■ **TASK OBJECTIVE**: Restate verbatim the span of lines below between the line with "Task: Click the 2.6rem font-size value" and the line with "640x452 pixels.", including those two lines, and only that span.

■ **RECORDS SHOWN**:

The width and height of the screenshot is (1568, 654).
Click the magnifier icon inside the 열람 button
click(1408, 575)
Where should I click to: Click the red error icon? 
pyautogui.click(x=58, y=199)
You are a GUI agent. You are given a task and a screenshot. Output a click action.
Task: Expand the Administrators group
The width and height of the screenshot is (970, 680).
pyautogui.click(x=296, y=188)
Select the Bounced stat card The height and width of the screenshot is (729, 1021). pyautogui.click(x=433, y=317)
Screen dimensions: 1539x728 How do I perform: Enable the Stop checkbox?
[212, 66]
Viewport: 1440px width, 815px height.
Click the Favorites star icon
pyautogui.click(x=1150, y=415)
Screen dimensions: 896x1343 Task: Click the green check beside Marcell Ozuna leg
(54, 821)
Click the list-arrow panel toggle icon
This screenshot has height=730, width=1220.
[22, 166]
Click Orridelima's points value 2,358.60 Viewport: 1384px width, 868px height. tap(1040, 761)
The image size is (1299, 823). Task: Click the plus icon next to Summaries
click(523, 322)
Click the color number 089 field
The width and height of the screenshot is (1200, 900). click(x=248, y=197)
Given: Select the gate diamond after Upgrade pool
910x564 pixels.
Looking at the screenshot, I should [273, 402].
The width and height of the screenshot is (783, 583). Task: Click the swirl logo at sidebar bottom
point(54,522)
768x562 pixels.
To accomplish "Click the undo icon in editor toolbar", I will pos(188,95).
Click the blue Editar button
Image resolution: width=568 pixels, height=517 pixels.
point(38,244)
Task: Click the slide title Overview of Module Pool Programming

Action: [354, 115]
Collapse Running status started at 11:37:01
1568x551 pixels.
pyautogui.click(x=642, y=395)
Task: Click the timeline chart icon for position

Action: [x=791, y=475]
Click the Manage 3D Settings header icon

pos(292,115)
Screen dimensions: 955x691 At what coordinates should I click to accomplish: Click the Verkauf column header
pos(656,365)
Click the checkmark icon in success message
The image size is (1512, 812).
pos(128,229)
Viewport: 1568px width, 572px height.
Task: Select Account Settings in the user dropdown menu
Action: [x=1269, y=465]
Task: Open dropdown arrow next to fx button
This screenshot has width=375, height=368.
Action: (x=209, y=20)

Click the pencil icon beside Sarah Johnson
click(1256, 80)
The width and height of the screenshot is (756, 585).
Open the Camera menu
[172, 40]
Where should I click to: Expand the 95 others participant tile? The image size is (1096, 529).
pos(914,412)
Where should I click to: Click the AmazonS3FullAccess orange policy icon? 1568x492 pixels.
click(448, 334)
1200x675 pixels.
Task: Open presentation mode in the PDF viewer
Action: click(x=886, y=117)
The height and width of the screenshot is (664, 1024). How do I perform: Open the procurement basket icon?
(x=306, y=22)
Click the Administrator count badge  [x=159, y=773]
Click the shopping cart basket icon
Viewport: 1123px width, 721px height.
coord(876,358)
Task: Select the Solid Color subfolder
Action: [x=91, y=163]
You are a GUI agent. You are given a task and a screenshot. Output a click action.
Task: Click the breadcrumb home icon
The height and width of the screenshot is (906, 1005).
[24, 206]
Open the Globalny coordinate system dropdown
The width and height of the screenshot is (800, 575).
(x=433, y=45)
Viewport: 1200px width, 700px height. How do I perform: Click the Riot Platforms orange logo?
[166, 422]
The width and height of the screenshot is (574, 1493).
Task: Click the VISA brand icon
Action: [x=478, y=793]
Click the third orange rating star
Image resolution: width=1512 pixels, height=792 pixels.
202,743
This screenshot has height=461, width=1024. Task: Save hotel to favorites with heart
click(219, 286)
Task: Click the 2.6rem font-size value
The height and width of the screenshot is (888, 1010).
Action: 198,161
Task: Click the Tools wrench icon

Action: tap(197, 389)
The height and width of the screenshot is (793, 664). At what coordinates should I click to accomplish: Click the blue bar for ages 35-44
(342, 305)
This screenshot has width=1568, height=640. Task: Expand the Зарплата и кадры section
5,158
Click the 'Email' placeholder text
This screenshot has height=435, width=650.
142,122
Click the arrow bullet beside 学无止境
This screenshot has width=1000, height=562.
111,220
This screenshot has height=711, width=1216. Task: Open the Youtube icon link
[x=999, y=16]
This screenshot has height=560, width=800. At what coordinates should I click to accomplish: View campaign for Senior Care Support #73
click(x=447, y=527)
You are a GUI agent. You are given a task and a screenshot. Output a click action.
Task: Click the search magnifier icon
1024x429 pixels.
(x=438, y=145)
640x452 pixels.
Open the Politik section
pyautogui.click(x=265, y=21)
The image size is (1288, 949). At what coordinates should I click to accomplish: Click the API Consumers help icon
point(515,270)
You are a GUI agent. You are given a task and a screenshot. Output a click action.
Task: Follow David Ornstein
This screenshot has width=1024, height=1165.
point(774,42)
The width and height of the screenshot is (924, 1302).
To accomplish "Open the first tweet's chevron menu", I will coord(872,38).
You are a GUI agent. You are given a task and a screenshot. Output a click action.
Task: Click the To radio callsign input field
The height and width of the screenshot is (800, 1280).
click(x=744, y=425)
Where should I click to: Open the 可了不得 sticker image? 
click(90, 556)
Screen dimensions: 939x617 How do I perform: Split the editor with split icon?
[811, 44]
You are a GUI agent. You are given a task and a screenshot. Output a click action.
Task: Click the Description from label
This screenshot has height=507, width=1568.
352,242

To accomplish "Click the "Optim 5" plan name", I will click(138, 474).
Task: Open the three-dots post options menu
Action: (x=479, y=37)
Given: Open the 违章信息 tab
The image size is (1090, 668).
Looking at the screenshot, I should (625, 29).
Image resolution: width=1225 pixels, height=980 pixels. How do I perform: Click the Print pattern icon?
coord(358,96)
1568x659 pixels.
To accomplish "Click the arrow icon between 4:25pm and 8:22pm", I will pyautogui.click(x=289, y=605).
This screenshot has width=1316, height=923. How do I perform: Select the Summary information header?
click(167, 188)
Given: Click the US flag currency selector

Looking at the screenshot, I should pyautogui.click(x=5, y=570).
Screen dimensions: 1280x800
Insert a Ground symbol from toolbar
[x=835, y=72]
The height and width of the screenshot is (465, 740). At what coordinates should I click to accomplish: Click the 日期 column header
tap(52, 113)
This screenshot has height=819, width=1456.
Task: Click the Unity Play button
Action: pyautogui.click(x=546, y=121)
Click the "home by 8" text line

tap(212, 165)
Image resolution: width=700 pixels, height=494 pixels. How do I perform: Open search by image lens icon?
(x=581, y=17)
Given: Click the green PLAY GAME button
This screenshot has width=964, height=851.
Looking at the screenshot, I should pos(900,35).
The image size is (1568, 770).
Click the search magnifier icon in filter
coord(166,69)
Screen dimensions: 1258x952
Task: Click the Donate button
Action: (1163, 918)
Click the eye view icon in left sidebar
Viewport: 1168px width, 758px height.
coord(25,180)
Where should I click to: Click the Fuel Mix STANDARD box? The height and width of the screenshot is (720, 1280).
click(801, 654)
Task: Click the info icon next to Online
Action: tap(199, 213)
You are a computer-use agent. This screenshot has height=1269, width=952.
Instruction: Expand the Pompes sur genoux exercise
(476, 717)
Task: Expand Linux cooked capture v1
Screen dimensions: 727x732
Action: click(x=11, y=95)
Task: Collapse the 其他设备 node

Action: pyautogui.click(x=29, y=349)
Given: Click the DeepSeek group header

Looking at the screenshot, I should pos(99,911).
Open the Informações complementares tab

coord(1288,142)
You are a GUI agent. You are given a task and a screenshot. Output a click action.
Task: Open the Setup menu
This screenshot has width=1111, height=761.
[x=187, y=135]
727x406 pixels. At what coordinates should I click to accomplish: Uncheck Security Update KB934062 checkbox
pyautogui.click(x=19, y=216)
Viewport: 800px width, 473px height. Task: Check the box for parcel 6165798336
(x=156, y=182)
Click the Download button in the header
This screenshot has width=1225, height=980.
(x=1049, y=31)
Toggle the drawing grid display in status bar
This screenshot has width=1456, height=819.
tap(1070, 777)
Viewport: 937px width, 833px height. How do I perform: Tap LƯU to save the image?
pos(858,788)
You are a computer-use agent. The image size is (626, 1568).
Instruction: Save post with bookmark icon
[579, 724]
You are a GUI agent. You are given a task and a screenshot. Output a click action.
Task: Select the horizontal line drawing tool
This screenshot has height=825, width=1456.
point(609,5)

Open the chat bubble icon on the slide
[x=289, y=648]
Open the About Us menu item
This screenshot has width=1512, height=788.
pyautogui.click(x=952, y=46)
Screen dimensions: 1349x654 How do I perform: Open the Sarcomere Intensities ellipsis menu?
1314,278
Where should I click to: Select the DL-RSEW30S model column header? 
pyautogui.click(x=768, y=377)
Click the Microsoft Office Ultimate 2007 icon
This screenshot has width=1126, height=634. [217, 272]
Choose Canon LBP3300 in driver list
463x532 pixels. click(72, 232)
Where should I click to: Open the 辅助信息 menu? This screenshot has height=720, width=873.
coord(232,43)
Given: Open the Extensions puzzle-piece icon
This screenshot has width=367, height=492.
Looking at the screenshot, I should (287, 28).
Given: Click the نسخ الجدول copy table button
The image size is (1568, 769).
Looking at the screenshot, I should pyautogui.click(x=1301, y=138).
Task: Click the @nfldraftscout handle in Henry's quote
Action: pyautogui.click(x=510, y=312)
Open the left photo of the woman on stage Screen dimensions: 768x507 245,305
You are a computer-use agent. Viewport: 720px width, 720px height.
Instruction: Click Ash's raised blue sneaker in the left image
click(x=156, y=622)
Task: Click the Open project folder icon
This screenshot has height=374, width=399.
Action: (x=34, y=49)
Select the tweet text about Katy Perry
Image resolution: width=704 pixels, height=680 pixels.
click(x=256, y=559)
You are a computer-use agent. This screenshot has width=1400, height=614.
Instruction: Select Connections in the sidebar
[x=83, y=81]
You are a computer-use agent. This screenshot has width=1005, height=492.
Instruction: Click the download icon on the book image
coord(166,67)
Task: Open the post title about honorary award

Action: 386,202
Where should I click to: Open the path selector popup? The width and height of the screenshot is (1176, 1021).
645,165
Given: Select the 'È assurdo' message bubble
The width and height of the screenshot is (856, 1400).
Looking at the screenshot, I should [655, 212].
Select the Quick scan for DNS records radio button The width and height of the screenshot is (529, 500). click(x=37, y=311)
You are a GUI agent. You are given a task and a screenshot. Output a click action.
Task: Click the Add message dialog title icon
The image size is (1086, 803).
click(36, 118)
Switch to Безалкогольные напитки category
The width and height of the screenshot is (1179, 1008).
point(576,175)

■ **OUTPUT**:
Task: Click the 2.6rem font-size value
The height and width of the screenshot is (888, 1010).
Action: 198,161
Task: Click the Tools wrench icon

Action: tap(197, 389)
The height and width of the screenshot is (793, 664). At what coordinates should I click to accomplish: Click the blue bar for ages 35-44
(342, 305)
This screenshot has width=1568, height=640. Task: Expand the Зарплата и кадры section
5,158
Click the 'Email' placeholder text
This screenshot has height=435, width=650.
142,122
Click the arrow bullet beside 学无止境
This screenshot has width=1000, height=562.
111,220
This screenshot has height=711, width=1216. Task: Open the Youtube icon link
[x=999, y=16]
This screenshot has height=560, width=800. At what coordinates should I click to accomplish: View campaign for Senior Care Support #73
click(x=447, y=527)
You are a GUI agent. You are given a task and a screenshot. Output a click action.
Task: Click the search magnifier icon
1024x429 pixels.
(x=438, y=145)
640x452 pixels.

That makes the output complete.